Deux propositions, appelant à la mise en place d’actions de renforcement de SDEN stratégiques par leurs perspectives de développement importantes ou parce que situés sur des territoires virolés par l’extrême droite, ont cependant été rejetées. Elles prévoyaient que la direction consacre une partie de son temps de décharge à appuyer localement des syndicats départementaux ciblés. En revanche, le document d’orientation final impose à l’UNSEN de construire une campagne contre l’extrême droite et ses idées et contre toutes les formes de discriminations, notamment racistes – ce qui manquait. Un début de réflexion sur la ruralité a également émergé de façon inattendue à l’initiative de plusieurs petits SDEN concernés.

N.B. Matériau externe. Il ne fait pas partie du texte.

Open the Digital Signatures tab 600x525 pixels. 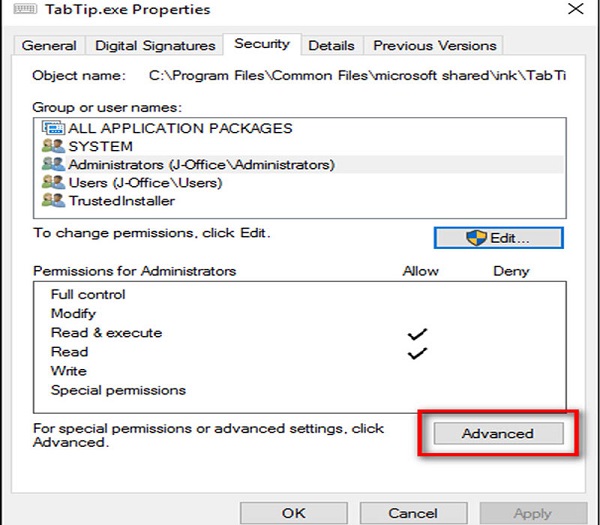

Le manque de débat s’est surtout fait sentir à propos de l’unification syndicale. Archi discutée lors des précédents congrès, elle ne devait faire l’objet que d’un mini débat de pure forme. Mais, à rebours des précédents congrès, elle a fait l’objet d’attaques minoritaires mais virulentes, qui l’ont fait évoluer vers un simple « rapprochement » au fil d’échanges pauvres : les arguments pour et contre ont été réduits à la portion congrue (« moi dans mon département ça se passe bien/mal avec la FSU »). En défaveur d’une unification, de petits SDEN ont donné des accents identitaires à leurs interventions, et certains moyens voire gros SDEN ont défendu des positions sensiblement plus tranchées que par le passé. Ces crispations traduisent un manque de culture et de projet politique inquiétant d’une minorité importante de camarades, qui n’envisagent manifestement le syndicat que comme un moyen d’accroître le mieux-être quotidien des travailleur⋅es, non comme outil d’émancipation intégrale et d’organisation de la société (ce qui requiert l’unité). Engoncées dans les timidités de leurs organisations respectives (Solidaires ayant rejeté le principe de l’unification et la FSU ayant subtilement levé le pied sur le processus lors de son dernier congrès), les interventions des camarades de Solidaires et de la FSU n’ont pas relevé le niveau. Les propositions pratiques innovantes ont manqué : unification ou rapprochement, oui mais comment ? Une avancée majeure tout de même : le principe de listes communes aux élections professionnelles a été évoqué. L’idée d’un congrès extraordinaire commun a aussi émergé en fin de débat. Le lancement d’une campagne nationale ambitieuse sur le bâti scolaire, enfin, avec l’Alliance écologique et sociale, ouvre aussi de belles perspectives de travail commun à toutes les échelles.